Tjandra menyebut berdasarkan data global menunjukkan bahwa setiap tahunnya ada 260 juta orang yang terdampak dengan asma, bahkan penyakit ini berhubungan dengan terjadinya 450 ribu kematian setahun.
"Jadi dampaknya jelas cukup besar, baik di dunia maupun juga di negara kita. Belum lagi kalau dilihat dampak bahwa karena serangan asma maka anak jadi tidak masuk sekolah, atau pekerja juga jadi tidak masuk kerja dan atau mengganggu produktifitasnya," ujar dia.

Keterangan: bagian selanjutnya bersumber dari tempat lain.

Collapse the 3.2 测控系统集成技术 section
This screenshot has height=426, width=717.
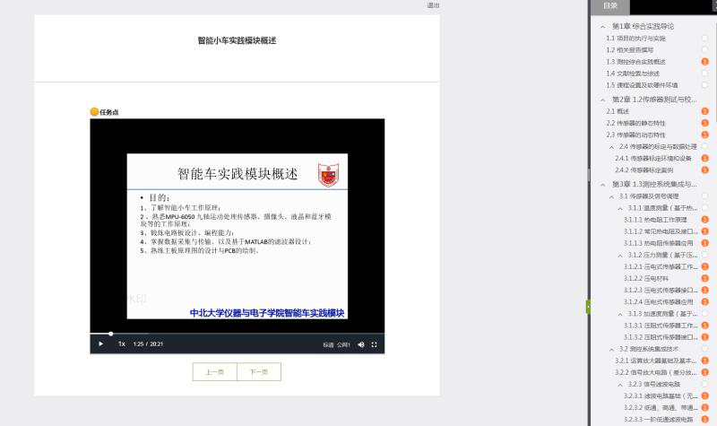pos(611,349)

Asma adalah penyakit paru maka cara pemberian obat asma terbaik adalah dengan memasukkannya ke dalam paru, dengan cara dihirup oleh pasiennya. Untuk ini maka digunakan alat yang namanya inhaler. Jadi format terbaik penanganan asma adalah dengan inhaler, bukan tablet, kapsul atau sirup.
Diketahui hari Selasa pertama setiap bulan Mei diperingati sebagai Hari Asma Sedunia, artinya tahun 2025 ini jatuh pada hari ini, 6 Mei 2025.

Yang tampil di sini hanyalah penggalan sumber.